* _Source excerpt_:
* * * *

Consider again the dice experiment with \(n = 2\) standard dice, and let \( S \) denote the set of outcomes, \(Y\) the sum of the scores, \(U\) the minimum score, and \(V\) the maximum score. Give each of the following as subsets of \( S \), in list form.

- \(\{X_1 \lt 3, X_2 \gt 4\}\)
- \(\{Y = 7\}\)
- \(\{U = 2\}\)
- \(\{V = 4\}\)
- \(\{U = V\}\)

## Answer

- \(\{(1,5), (2,5), (1,6), (2,6)\}\)
- \(\{(1,6), (2,5), (3,4), (4,3), (5,2), (6,1)\}\)
- \(\{(2,2), (2,3), (3,2), (2,4), (4,2), (2,5), (5,2), (2,6), (6,2)\}\)
- \(\{(4,1), (1,4), (2,4), (4,2), (4,3), (3,4), (4,4)\}\)
- \(\{(1,1), (2,2), (3,3), (4,4), (5,5), (6,6)\}\)

In the dice experiment, set \(n = 2\). Run the experiment 100 times. Count the number of times each event in the previous exercise occurred.

In the general dice experiment with \(n\) distinct \(k\)-sided dice, let \(Y\) denote the sum of the scores, \(U\) the minimum score, and \(V\) the maximum score.

- Give the set of outcomes \( S \) and find \( \#(S) \).
- Express \(Y\) as a function on \( S \), and give the set of possible values in list form.
- Express \(U\) as a function on \( S \), and give the set of possible values in list form.
- Express \(V\) as a function on \( S \), and give the set of possible values in list form.
- Give the set of possible values of \((U, V)\) in predicate from.

## Answer

- \(S = \{1, 2, \ldots, k\}^n\) and \(\#(S) = k^n\)
- \(Y(x_1, x_2, \ldots, x_n) = x_1 + x_2 + \cdots + x_n\). The set of possible values is \(\{n, n + 1, \ldots, n k\}\)

* * * *

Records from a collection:
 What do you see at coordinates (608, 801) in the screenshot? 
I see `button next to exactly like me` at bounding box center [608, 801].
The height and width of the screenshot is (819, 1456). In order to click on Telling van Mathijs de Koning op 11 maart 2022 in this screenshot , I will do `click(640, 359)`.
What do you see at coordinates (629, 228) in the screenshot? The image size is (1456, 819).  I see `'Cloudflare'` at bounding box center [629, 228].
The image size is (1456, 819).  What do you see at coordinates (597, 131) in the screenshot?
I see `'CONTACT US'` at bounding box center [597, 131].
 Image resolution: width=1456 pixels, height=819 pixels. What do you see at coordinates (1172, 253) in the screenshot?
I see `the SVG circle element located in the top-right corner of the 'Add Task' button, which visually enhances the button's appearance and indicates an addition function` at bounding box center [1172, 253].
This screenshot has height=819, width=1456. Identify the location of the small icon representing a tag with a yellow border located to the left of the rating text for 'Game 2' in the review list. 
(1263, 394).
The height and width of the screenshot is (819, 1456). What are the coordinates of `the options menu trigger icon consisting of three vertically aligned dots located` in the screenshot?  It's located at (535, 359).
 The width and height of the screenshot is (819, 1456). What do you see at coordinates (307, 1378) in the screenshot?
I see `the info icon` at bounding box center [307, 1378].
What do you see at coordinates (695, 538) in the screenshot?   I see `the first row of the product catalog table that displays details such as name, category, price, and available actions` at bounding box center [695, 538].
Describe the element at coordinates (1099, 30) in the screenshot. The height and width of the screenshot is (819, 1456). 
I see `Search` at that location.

* * * *

* _Request 1_:
Answer these questions using the dice exercises:
(a) How many outcomes are listed in the answer for the event that the sum Y equals 7?
(b) For n distinct k-sided dice, what is the number of outcomes #(S)?
(c) How many times are you told to run the experiment with n = 2?
* _Request 2_: Summarize the dice exercises in two sentences.
* _Request 3_: Transcribe the stretch of the dice exercises from "- Express \(V\)" through "and \(\#(S) = k^n\)".

* _Written reply 1_:
(a) Six.
(b) k^n.
(c) 100 times.

* _Written reply 2_: For two standard dice, the dice exercises ask you to write events about the individual scores, their sum, their minimum and their maximum as lists of outcomes, with the answers given, and then to run the experiment 100 times and count how often each event occurred. They then extend the setting to n distinct k-sided dice, where the outcome set is {1, 2, …, k}^n with k^n elements, and the sum of the scores takes the values n through nk.

* _Written reply 3_:
- Express \(V\) as a function on \( S \), and give the set of possible values in list form.
- Give the set of possible values of \((U, V)\) in predicate from.

## Answer

- \(S = \{1, 2, \ldots, k\}^n\) and \(\#(S) = k^n\)